During the darkest days of 2009, Washington Democrats spent our money while puzzling over why small businesses refused to create jobs. The president had offered help. Bills were passed. Lots of money was spent. The SBA got involved. Banks were put on notice. Jobs continued to vanish. In 2010 Barack Obama signed legislation with the words “small business” in the title, but employers were still hesitant to take the bait. More than two years after the Recovery Act was signed no amount of explaining, analyzing, or optimistic number crunching will put happy smiles on the faces of nearly 14 million Americans still looking for work.
The recession handed our president an extraordinary opportunity to test his belief in the viability of a government-directed economy. His experiment failed, and the private sector’s refusal to comply is a huge embarrassment for the Obama administration. Talk of small businesses being the bedrock of our economy has dwindled. Federal job creation efforts continue to be measured with the “created or saved” slogan, confusing taxpayers as to just what they purchased with their stimulus investment.

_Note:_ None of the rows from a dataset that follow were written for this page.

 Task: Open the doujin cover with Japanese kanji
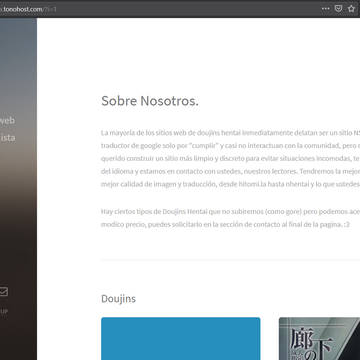(x=319, y=339)
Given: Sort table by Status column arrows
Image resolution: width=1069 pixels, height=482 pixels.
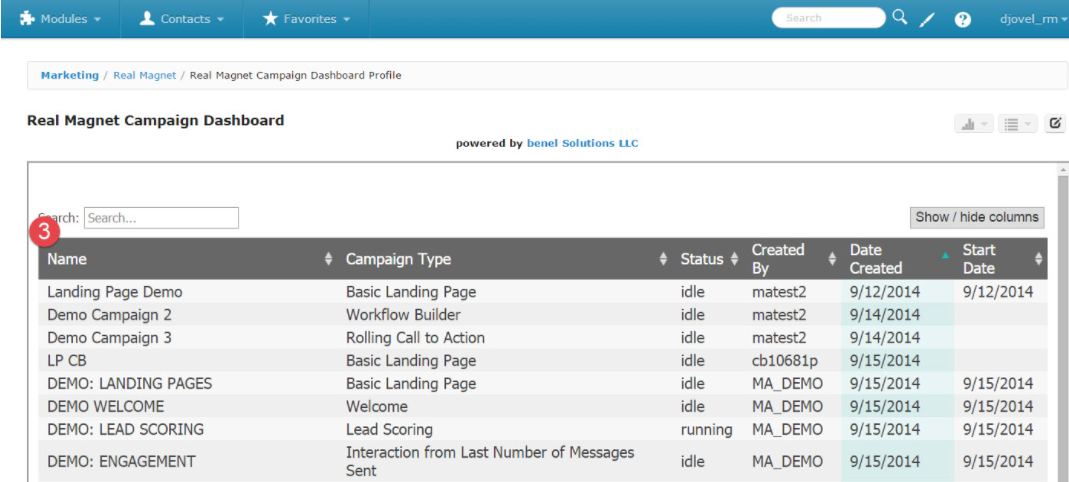Looking at the screenshot, I should tap(734, 259).
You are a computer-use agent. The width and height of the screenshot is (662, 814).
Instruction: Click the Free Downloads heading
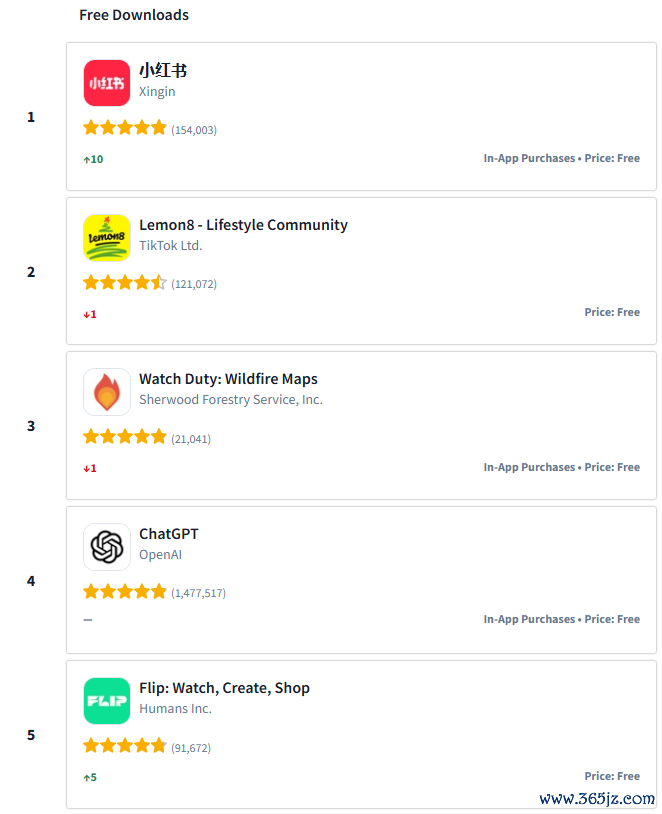[x=134, y=15]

Unfortunately, the president is no quitter. Mr. Obama has decided where the next wave of jobs will come from. He is no longer looking to the present, perhaps because the present is so disappointing. Washington is focusing on the future.
The president is investing a lot of effort in his clean energy agenda. The Economy, Energy, and Environment (“E3”) program forces an unlikely alliance between government and manufacturing, confirming our suspicions about Democratic Washington’s inability to comprehend what makes businesses tick, and why the private sector responds so negatively to schemes to control the direction of our free market economy.

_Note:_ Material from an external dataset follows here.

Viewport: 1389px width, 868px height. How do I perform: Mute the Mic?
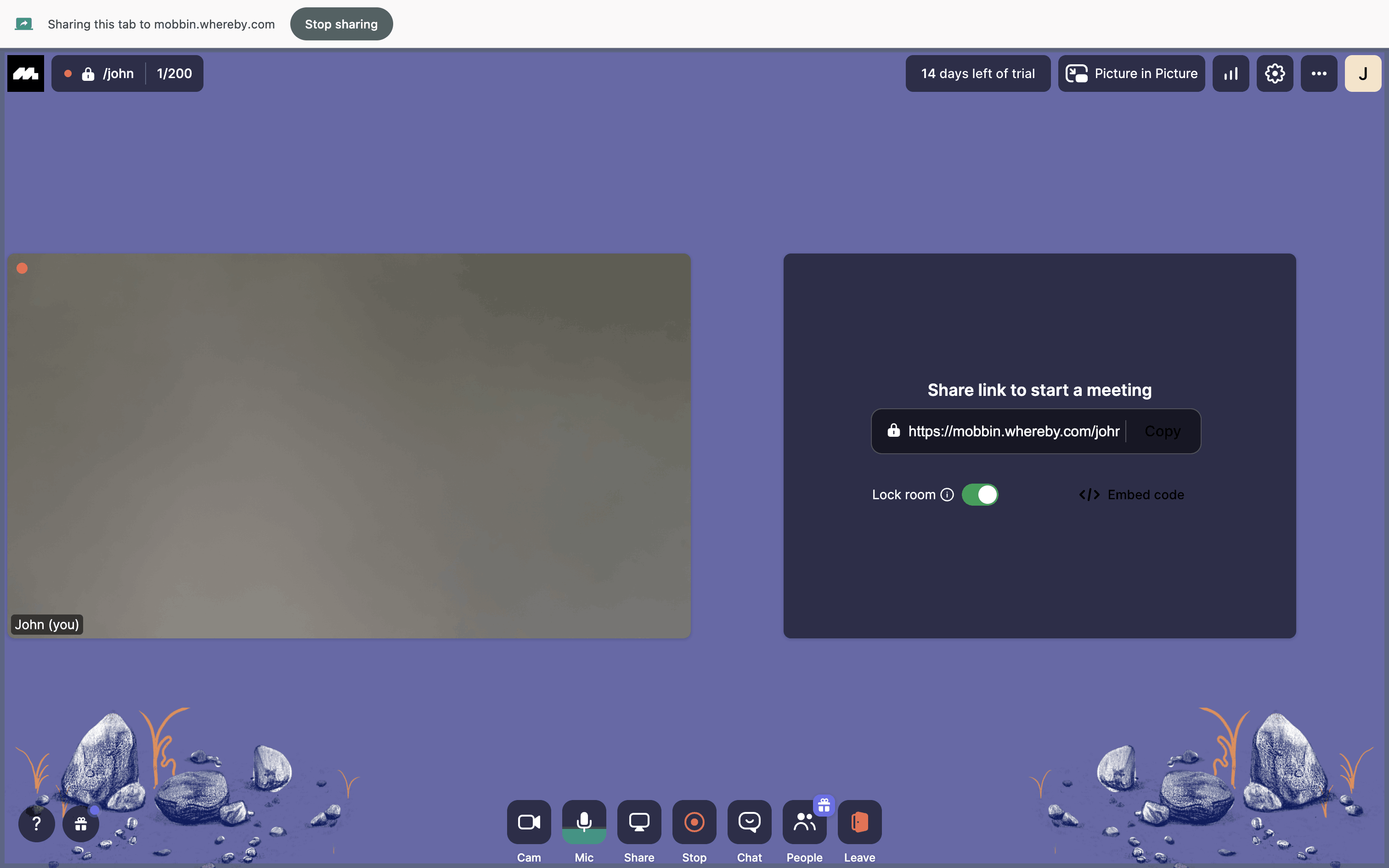(x=584, y=822)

E3 stacks the deck in Washington’s favor. Five agencies are involved, including the Departments of Labor, Energy, and Commerce, the EPA, and the Small Business Administration. E3’s purpose, which will send many would-be participant business owners running for the exit, is to “. . . strategically apply Federal expertise, tools, and funding to develop and implement comprehensive sustainable manufacturing practices.”1 The keyword is “federal.”
A big problem with E3 is that it relies on the competency of government. An alphabet soup conglomeration of agencies calls the shots. The Departments of Energy and Commerce conduct on-site assessments of manufacturers, the Department of Labor helps screen and recruit employees, and the SBA connects businesses with lenders.2
The Department of Energy plays a pivotal role, despite difficulties encountered with carrying out its Recovery Act responsibilities. Problems at DOE were detailed in a recent government report:
Measuring the impact of Recovery Act funding has been a challenge for DOE. It has had particular difficulty providing an accurate assessment of the act’s impact on jobs, environmental risk reduction, and the life-cycle costs of its cleanup program. First, it has used different methodologies to assess and report jobs created, which provided very different and potentially misleading pictures.3
E3 calls on the EPA to assess “toxic chemical use reduction,”4 but a 2011 watchdog agency report showed that toxic chemicals are a problem for the EPA:
EPA has yet to develop sufficient chemical assessment information for limiting public exposure to many chemicals that may pose substantial health risks.5
E3 is the most extreme example yet of the Obama administration’s determination to direct U.S. manufacturing in pursuit of partisan goals. Will manufacturers go for a program that so thoroughly meshes their businesses with the federal bureaucracy? E3 pilot projects are being touted, but we are already cynically familiar with anecdotes about federal stimulus achievements. When the private sector is ready to embrace clean energy, it will develop clean energy. The president has yet to learn that when government comes knocking on the door offering help, everyone runs.